→ **TASK ITEM**
Please state in a single number how many lines of the entries below include the word "bottom".

→ **ENTRIES SUPPLIED**
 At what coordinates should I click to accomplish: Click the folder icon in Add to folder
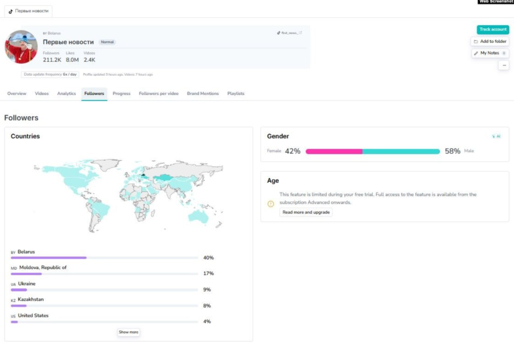476,41
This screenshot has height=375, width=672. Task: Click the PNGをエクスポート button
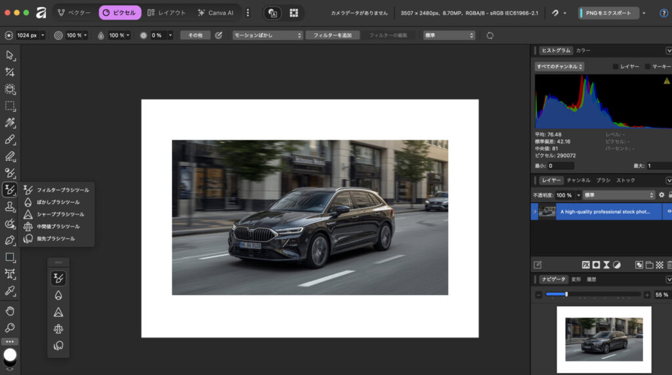tap(608, 12)
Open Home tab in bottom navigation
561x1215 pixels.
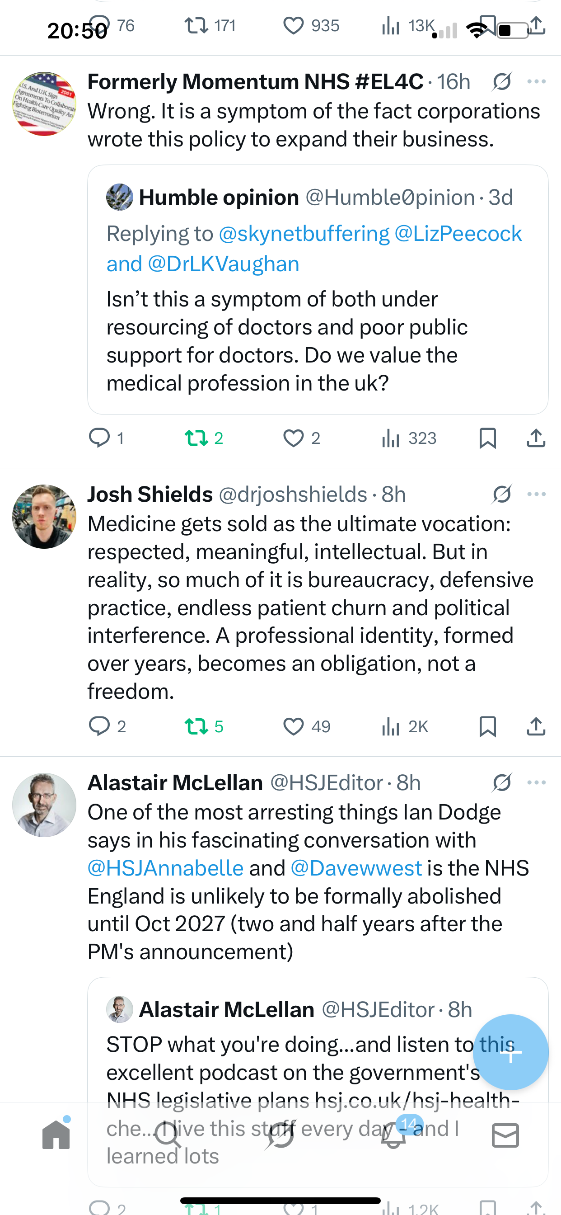[x=56, y=1135]
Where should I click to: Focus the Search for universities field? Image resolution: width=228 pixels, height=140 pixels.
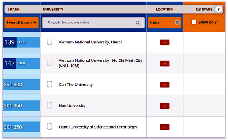click(93, 23)
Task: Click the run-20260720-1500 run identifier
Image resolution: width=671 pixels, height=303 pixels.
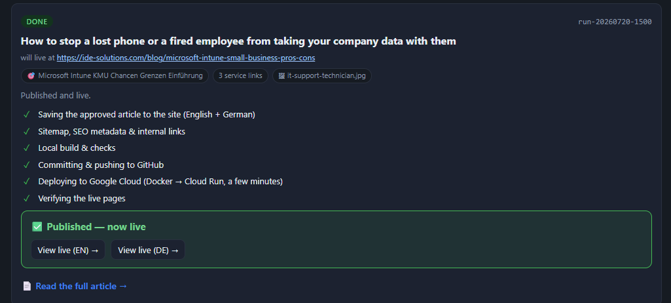Action: pyautogui.click(x=615, y=22)
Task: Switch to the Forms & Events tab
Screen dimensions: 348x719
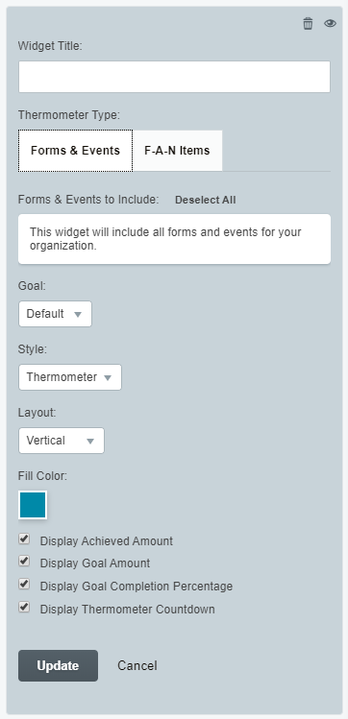Action: coord(75,151)
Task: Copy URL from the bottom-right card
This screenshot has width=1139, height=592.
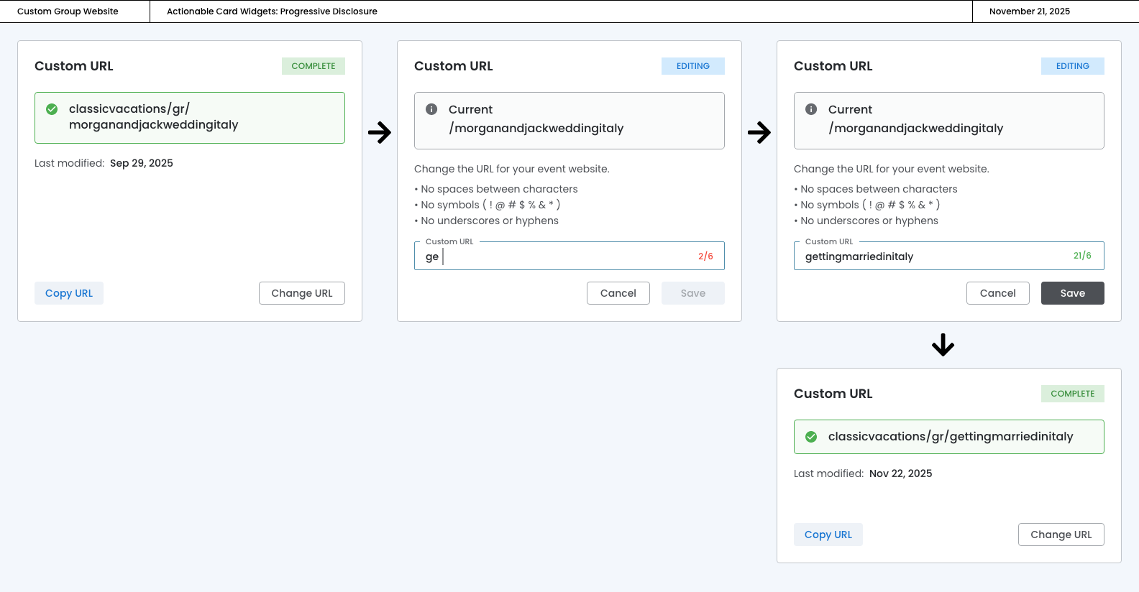Action: 828,535
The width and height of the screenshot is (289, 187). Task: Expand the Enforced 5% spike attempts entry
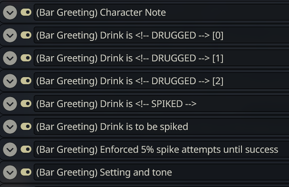pyautogui.click(x=10, y=149)
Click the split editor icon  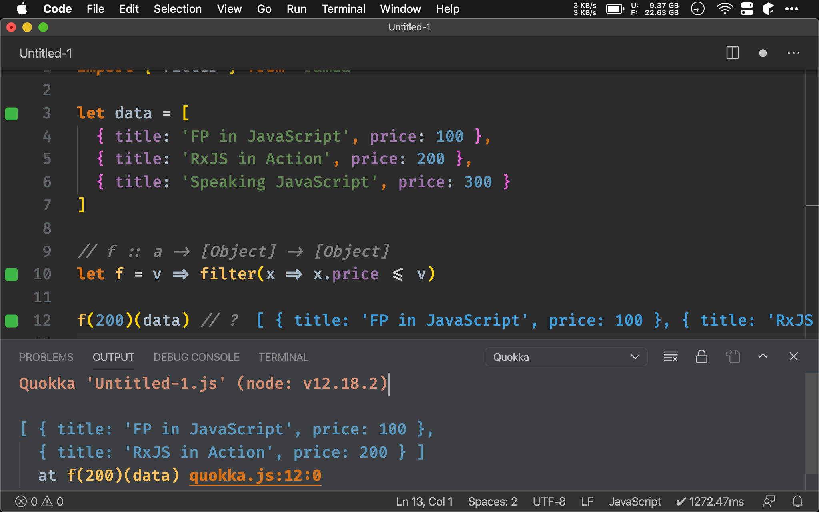point(733,54)
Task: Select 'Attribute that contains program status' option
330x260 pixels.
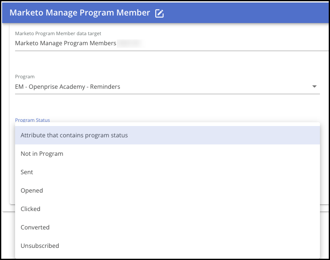Action: pyautogui.click(x=74, y=135)
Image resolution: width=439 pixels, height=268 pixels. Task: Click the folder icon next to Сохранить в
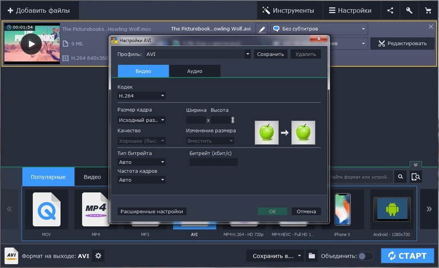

→ **ANSWER FOR THIS EXERCISE**
2